Need to load heavy JSON with no pagination? Consider using Lazy JSON instead.

Install

In a Laravel application, all you need to do is requiring the package:

composer require cerbero/lazy-json-pages

Otherwise, you also need to register the lazy collection macro:

use Cerbero\LazyJsonPages\Macro;
use Illuminate\Support\LazyCollection;

LazyCollection::macro('fromJsonPages', new Macro());

Usage

Loading paginated items of JSON APIs into a lazy collection is possible by calling the collection itself or the included helper:

$items = LazyCollection::fromJsonPages($source, $path, $config);

$items = lazyJsonPages($source, $path, $config);

The source which paginated items are fetched from can be either a PSR-7 request or a Laravel HTTP client response:

// the Guzzle request is just an example, any PSR-7 request can be used as well
$source = new GuzzleHttp\Psr7\Request('GET', 'https://paginated-json-api.test');

// Lazy JSON Pages integrates well with Laravel and supports its HTTP client responses
$source = Http::get('https://paginated-json-api.test');

Lazy JSON Pages only changes the page query parameter when fetching pages. This means that if the first request was authenticated (e.g. via bearer token), the requests to fetch the other pages will be authenticated as well.
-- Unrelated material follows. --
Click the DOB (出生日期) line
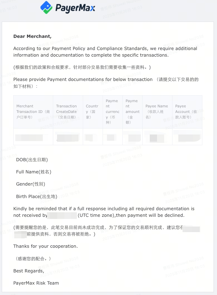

The second argument, $path, is the key within JSON APIs holding the paginated items. The path supports dot-notation so if the key is nested, we can define its nesting levels with dots. For example, given the following JSON:

{
    "data": {
        "results": [
            {
                "id": 1
            },
            {
                "id": 2
            }
        ]
    }
}

the path to the paginated items would be data.results. All nested JSON keys can be defined with dot-notation, including the keys to set in the configuration.

APIs are all different so Lazy JSON Pages allows us to define tailored configurations for each of them. The configuration can be set with the following variants:

// assume that the integer indicates the number of pages
// to be used when the number is known (e.g. via previous HTTP request)
lazyJsonPages($source, $path, 10);

// assume that the string indicates the JSON key holding the number of pages
lazyJsonPages($source, $path, 'total_pages');

// set the config with an associative array
// both snake_case and camelCase keys are allowed
lazyJsonPages($source, $path, [
    'items' => 'total_items',
    'per_page' => 50,
]);

// set the config through its fluent methods
use Cerbero\LazyJsonPages\Config;

lazyJsonPages($source, $path, function (Config $config) {
    $config->items('total_items')->perPage(50);
});

The configuration depends on the type of pagination. Various paginations are supported, including length-aware and cursor paginations.

Length-aware paginations

The term "length-aware" indicates all paginations that show at least one of the following numbers:

  • the total number of pages
  • the total number of items
  • the number of the last page

Lazy JSON Pages only needs one of these numbers to work properly. When setting the number of items, we can also define the number of items shown per page (if we know it) to save some more memory. The following are all valid configurations:

// configure the total number of pages:
$config = 10;
$config = 'total_pages';
$config = ['pages' => 'total_pages'];
$config->pages('total_pages');

// configure the total number of items:
$config = ['items' => 500];
$config = ['items' => 'total_items'];
$config = ['items' => 'total_items', 'per_page' => 50];
$config->items('total_items');
$config->items('total_items')->perPage(50);

// configure the number of the last page:
$config = ['last_page' => 10];
$config = ['last_page' => 'last_page_key'];
$config = ['last_page' => 'https://paginated-json-api.test?page=10'];
$config->lastPage(10);
$config->lastPage('last_page_key');
$config->lastPage('https://paginated-json-api.test?page=10');

Depending on the APIs, the last page may be indicated as a number or as a URL, Lazy JSON Pages supports both.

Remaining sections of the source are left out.